Entries taken from a collection:
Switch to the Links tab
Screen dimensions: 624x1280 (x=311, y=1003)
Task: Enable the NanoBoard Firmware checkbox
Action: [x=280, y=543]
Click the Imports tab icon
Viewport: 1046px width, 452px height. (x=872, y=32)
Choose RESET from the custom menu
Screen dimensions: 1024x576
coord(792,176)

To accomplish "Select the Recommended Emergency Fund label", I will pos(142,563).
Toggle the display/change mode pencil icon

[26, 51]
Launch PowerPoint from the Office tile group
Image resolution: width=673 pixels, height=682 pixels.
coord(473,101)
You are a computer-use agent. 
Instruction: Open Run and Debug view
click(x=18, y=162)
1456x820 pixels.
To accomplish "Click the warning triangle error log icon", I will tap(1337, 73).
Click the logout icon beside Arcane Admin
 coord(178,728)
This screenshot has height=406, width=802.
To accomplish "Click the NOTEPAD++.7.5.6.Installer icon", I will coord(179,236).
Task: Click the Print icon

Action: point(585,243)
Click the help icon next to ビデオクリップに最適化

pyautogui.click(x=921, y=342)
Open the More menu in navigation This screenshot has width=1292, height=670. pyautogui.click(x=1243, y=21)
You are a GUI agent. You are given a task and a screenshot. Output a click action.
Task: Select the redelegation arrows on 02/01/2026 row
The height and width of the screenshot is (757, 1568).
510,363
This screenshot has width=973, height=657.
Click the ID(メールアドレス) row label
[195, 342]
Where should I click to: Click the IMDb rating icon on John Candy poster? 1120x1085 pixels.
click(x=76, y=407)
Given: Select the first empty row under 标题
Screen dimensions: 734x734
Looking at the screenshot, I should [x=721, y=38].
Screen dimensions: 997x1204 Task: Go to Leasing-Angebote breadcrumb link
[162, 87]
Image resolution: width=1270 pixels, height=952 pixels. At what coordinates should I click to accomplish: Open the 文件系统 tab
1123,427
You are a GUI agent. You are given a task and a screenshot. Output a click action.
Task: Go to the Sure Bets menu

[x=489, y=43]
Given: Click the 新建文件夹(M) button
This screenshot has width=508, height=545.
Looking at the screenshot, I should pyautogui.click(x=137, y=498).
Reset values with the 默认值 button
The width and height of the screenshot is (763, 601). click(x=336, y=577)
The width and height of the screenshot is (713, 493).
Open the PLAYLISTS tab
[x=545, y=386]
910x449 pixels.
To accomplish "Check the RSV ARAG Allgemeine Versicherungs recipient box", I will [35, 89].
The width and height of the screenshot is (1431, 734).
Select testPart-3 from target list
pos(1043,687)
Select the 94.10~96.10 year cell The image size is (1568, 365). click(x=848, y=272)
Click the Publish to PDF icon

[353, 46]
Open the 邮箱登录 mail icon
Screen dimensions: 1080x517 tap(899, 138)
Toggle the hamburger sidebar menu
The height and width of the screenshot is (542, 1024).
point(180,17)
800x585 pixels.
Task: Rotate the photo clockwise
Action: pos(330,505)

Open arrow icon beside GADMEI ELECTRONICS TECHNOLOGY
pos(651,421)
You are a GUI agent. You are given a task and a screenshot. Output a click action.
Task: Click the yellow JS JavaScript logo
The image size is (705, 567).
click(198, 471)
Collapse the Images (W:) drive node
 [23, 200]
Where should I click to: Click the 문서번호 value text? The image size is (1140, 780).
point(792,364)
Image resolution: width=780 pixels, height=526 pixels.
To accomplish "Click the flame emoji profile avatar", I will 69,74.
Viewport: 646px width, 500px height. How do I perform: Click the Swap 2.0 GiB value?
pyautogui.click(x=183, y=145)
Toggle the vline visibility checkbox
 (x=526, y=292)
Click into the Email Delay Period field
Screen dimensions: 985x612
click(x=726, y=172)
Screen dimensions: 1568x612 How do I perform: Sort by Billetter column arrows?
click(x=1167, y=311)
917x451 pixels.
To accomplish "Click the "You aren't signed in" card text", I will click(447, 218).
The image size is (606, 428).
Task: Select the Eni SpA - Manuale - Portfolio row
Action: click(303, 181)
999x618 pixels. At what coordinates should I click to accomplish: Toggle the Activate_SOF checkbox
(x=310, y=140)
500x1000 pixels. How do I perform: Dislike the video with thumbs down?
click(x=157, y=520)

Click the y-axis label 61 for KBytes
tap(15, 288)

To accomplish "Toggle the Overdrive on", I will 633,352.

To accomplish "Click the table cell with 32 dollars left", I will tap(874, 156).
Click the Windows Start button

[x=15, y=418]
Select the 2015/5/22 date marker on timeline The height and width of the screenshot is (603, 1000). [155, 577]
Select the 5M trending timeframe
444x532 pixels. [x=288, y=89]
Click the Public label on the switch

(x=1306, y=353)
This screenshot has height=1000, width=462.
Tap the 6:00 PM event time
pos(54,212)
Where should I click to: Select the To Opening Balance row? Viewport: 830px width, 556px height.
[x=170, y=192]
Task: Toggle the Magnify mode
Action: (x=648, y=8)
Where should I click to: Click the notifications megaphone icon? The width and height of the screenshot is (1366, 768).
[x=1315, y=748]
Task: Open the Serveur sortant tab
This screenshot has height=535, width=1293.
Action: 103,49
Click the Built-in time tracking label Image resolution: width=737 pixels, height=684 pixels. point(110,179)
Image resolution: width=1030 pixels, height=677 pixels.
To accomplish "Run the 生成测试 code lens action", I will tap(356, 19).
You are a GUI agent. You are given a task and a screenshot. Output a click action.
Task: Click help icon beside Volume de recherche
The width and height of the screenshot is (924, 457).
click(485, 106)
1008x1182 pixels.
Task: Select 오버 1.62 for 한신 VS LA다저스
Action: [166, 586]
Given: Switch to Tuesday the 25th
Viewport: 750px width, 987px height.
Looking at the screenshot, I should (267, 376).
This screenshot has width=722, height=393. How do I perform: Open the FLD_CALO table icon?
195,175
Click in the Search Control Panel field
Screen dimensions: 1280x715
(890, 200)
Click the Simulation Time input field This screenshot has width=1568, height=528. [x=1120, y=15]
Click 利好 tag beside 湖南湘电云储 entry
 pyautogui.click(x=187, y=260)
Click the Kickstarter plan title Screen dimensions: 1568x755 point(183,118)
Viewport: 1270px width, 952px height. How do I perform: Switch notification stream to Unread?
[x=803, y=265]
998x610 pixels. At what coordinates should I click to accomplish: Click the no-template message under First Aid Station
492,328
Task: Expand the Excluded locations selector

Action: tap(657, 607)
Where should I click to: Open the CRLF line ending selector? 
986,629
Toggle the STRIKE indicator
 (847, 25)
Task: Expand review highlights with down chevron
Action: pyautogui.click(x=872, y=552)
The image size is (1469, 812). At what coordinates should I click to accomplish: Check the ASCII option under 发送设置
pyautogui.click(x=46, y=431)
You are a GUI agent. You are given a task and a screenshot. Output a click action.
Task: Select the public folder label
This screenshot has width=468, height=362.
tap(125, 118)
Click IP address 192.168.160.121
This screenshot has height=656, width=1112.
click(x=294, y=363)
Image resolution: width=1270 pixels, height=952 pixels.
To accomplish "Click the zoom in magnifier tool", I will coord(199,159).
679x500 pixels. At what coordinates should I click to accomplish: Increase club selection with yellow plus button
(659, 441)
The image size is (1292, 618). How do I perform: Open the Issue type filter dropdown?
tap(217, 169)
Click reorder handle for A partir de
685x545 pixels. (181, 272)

▸ **Work task**: Only the lines from the one with "Screen dimensions: 1280x715" through the final line above belong in the answer, each reproduced word for word.

▸ **Result of the exercise**:
Screen dimensions: 1280x715
(890, 200)
Click the Simulation Time input field This screenshot has width=1568, height=528. [x=1120, y=15]
Click 利好 tag beside 湖南湘电云储 entry
 pyautogui.click(x=187, y=260)
Click the Kickstarter plan title Screen dimensions: 1568x755 point(183,118)
Viewport: 1270px width, 952px height. How do I perform: Switch notification stream to Unread?
[x=803, y=265]
998x610 pixels. At what coordinates should I click to accomplish: Click the no-template message under First Aid Station
492,328
Task: Expand the Excluded locations selector

Action: tap(657, 607)
Where should I click to: Open the CRLF line ending selector? 
986,629
Toggle the STRIKE indicator
 (847, 25)
Task: Expand review highlights with down chevron
Action: pyautogui.click(x=872, y=552)
The image size is (1469, 812). At what coordinates should I click to accomplish: Check the ASCII option under 发送设置
pyautogui.click(x=46, y=431)
You are a GUI agent. You are given a task and a screenshot. Output a click action.
Task: Select the public folder label
This screenshot has width=468, height=362.
tap(125, 118)
Click IP address 192.168.160.121
This screenshot has height=656, width=1112.
click(x=294, y=363)
Image resolution: width=1270 pixels, height=952 pixels.
To accomplish "Click the zoom in magnifier tool", I will coord(199,159).
679x500 pixels. At what coordinates should I click to accomplish: Increase club selection with yellow plus button
(659, 441)
The image size is (1292, 618). How do I perform: Open the Issue type filter dropdown?
tap(217, 169)
Click reorder handle for A partir de
685x545 pixels. (181, 272)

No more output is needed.